Release date: May 24, 2019
By: Mike Whyte
There are not many as prolific as Flying Lotus. In the time since he produced his last album. 2014′s “You’re Dead!”, he has performed extensively at many festivals, produced Kendrick Lamar’s “To Pimp a Butterfly”, produced a film, and written the soundtrack to the short film “Blade Runner Black Out 2022″, all while running his own Brainfeeder label. If you include also his acting, rapping and appearances on other people’s albums, as well as all of the things we don’t know about yet… well, you see: prolific.
The variety across this 27-track record is incredible, not surprising considering the number of invited artists. It reads like a who’s who of musicians from past and present – you can find Anderson Paak, George Clinton, Herbie Hancock, David Lynch, and not to mention Sweden’s own Little Dragon.
There’s too much material to look at every track in depth here – so some highlights. First up, I love “Post Requisite”, with its lazy swagger and soulful psychedelia, and at a trim 2.12 it doesn’t in any way outstay its welcome. “More”, featuring great vocals from Anderson Paak too, this track has some seriously heavy basslines. “Capillaries” shows perfectly how this young musician can create a rhythm out of seemingly anything, and “Burning Down the House” has George Clinton performing on a track Funkadelic would be proud to call their own.
“Spontaneous” seems perfect for the vocals of Yukimi from Little Dragon, and the way the track floats around her definitely shows a different quality to both performers. Last but not least, “Black Balloons Reprise” takes it for me as track of the set, with “Takashi” a close second.
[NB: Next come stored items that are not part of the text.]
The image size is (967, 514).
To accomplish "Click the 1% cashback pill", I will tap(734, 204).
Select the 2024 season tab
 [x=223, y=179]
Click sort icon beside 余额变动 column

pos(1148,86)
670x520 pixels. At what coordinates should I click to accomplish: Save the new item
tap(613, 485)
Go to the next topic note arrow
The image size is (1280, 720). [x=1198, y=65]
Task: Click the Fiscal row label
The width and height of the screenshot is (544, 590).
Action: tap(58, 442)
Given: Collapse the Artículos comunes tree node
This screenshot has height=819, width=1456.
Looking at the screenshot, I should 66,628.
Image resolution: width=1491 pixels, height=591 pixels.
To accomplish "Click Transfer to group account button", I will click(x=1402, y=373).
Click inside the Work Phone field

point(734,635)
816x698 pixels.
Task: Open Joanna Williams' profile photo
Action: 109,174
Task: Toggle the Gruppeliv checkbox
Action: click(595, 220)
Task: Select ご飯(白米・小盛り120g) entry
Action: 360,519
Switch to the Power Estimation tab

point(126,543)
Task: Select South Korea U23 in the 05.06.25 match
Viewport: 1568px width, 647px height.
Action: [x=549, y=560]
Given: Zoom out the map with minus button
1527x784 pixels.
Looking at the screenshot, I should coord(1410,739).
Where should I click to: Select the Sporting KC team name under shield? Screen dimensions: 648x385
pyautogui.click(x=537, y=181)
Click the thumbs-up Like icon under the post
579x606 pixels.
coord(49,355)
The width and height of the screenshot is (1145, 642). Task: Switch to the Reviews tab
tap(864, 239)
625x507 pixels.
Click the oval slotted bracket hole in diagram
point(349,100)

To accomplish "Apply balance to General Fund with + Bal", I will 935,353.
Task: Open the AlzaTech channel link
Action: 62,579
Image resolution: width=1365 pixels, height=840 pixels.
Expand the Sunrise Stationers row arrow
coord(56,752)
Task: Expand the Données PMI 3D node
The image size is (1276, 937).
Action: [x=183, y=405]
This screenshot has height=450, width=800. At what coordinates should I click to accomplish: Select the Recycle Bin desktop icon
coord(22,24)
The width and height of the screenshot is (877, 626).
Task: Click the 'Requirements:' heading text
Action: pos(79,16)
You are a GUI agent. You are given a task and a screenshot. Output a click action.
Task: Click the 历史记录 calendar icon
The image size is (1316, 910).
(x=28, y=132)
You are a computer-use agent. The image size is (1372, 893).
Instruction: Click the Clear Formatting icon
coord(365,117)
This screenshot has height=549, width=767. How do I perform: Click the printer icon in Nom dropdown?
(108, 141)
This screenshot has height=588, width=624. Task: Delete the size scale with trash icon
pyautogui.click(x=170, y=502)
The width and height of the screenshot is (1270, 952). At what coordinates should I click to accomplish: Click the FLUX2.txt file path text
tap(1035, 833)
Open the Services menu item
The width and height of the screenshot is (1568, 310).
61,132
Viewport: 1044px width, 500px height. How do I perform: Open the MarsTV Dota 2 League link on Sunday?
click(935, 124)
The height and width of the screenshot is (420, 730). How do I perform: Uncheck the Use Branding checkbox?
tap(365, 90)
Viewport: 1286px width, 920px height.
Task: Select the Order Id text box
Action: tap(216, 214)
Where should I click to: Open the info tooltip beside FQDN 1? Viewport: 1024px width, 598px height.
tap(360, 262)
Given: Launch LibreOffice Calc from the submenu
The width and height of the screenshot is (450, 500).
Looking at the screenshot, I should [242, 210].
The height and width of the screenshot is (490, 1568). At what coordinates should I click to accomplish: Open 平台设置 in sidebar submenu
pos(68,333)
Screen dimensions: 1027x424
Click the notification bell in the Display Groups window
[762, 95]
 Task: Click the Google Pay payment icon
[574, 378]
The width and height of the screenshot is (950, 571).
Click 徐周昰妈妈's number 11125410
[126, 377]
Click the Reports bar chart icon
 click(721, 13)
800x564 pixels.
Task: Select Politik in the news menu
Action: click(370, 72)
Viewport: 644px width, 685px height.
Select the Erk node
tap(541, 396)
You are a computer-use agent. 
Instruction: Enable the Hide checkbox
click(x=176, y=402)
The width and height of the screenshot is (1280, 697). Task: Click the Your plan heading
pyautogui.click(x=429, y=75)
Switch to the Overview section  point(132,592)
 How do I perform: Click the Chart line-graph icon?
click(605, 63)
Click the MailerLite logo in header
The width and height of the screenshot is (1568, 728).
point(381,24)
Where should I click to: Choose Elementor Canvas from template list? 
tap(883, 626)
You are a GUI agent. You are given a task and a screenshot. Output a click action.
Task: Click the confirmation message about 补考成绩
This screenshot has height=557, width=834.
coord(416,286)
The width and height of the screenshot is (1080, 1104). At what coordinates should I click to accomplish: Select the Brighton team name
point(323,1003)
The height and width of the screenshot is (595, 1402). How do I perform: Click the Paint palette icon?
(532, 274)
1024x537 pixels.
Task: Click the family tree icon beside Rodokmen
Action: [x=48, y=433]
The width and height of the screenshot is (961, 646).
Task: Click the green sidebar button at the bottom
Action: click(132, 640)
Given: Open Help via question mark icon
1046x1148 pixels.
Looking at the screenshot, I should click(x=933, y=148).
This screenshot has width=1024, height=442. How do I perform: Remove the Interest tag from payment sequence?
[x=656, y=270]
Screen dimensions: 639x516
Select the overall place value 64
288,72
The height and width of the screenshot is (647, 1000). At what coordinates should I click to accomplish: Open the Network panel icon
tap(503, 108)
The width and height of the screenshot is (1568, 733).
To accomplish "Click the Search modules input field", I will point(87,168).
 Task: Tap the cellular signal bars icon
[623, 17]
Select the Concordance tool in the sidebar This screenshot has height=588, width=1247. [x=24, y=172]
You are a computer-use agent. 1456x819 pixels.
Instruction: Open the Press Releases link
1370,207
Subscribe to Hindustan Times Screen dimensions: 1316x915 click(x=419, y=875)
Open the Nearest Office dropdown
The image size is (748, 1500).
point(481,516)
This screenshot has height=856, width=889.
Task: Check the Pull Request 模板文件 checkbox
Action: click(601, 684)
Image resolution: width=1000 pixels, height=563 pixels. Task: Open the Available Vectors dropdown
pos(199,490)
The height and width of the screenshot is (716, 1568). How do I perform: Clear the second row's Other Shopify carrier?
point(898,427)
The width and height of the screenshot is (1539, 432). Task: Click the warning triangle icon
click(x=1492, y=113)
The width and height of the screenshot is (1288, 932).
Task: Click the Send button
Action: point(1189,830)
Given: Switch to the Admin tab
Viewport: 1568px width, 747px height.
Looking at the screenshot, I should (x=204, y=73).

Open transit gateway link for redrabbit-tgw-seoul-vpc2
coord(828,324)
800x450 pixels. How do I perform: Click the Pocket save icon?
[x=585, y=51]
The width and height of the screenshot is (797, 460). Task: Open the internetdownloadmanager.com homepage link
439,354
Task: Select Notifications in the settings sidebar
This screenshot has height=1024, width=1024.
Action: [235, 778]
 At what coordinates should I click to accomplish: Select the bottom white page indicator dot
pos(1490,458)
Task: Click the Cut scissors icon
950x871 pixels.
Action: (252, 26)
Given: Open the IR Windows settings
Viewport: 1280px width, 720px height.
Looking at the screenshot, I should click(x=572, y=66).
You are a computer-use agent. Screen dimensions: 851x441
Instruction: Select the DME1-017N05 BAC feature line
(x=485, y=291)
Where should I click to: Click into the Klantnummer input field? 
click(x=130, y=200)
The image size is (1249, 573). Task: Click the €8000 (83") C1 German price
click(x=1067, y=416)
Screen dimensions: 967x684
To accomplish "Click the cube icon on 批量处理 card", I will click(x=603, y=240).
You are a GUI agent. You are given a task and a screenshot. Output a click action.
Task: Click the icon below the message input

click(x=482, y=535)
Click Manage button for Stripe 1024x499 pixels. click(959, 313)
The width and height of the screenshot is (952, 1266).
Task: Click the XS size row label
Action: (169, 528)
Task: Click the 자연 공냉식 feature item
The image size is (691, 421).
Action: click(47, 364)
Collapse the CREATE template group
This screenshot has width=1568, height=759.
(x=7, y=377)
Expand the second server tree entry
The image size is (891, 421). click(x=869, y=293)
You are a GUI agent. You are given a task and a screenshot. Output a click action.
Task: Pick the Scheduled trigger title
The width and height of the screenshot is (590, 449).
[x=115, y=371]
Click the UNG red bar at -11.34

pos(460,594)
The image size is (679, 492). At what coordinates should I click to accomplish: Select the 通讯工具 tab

It is fierce, yet thoroughly listenable, and gives me hairs on the back of my neck whenever I hear it. “Takashi” is such a hyperactive track you wonder how it all manages to stay together – the number appears to almost do cartwheels over itself at some stages.
The thing that makes FlyLo (as he is affectionately known) stand out is he is adept at almost any style of music you care to throw at him – from jazz to electronic, soul to rap, not including the many in-between genres he just seems to knock up at will. The guy is like Aphex Twin and Prince all rolled into one.